WASHINGTON (Reuters) – Asian stocks were set to follow a late Wall Street surge on Tuesday, after the Federal Reserve’s fresh move to support financial markets through the coronavirus pandemic cheered investors.
Crude oil also rose, on signs of a recovery in fuel demand and news suggesting major oil producing nations would meet their commitments to cut output.
The Fed on Monday announced tweaks to its bond buying program, widening the range of eligible assets to include all U.S. corporate bonds that satisfied certain criteria.
This news came after the U.S. and other major central banks halted a steep plunge in equity markets in March through a host of fiscal and economic stimulus programs that helped restore investor confidence.
However, analysts warn markets are likely to be volatile as investors grow increasingly impatient over the pace of business re-opening from the coronavirus-induced lockdowns.
Australian S&P/ASX 200 futures were up 2.46%, while Japan’s Nikkei 225 futures rose 0.36% to be up 2.5% from the close of the underlying index on Monday.
Hong Kong’s Hang Seng index futures rose 1.65%.
Fears of a second wave of COVID-19 infections had earlier rocked world markets, knocking down oil prices and major global equity indices.
MSCI’s gauge of stocks across the globe gained 0.03%.

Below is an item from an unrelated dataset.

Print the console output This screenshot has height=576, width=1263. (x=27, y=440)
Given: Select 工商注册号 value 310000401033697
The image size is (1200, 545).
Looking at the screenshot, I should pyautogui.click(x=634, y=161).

Investors were spooked after China re-introduced restrictions in some areas after Beijing reported its biggest cluster of new infections since February. New cases and hospitalizations in record numbers also swept through more U.S. states.
Data showed factories in China stepped up production for a second straight month in May, giving investors hope, but also sustained contractions in retail sales and investment, suggesting many sectors were still struggling.
“We were able to shake off the early morning negative COVID-19 headlines from China,” said Joe Saluzzi, a partner at New Jersey-based brokerage firm, Themis Trading LLC.
“I think U.S. investors are keeping a close eye on the COVID-19 data, but it will take a more pronounced uptrend in positive cases for sellers to get more aggressive,” added Saluzzi.
The Japanese yen weakened 0.06% versus the greenback at 107.37 per dollar, while sterling last traded at $1.2615, up 0.10% on the day.
Crude oil swung into positive territory on improving demand and signs Organization of the Petroleum Exporting member states and allies were complying with a production cuts.
Prices rebounded after the energy minister of the United Arab Emirates voiced confidence that OPEC+ countries would meet their commitments.
U.S. crude recently rose 0.19% to $37.19 per barrel and Brent was at $39.89, up 3% on the day.
U.S. Treasury yields rebounded on the Fed announcement, as investors set aside concerns over the spread of the coronavirus that has boosted demand for safe-haven bonds.
Benchmark 10-year notes last fell 14/32 in price to yield 0.7462%, from 0.702% on Monday.
Euro zone yields edged down as investors bought safer assets such as government bonds.
Germany’s 10-year bond yield earlier was near a three-week lows at -0.45%.
The dollar index against a basket of currencies fell 0.6%.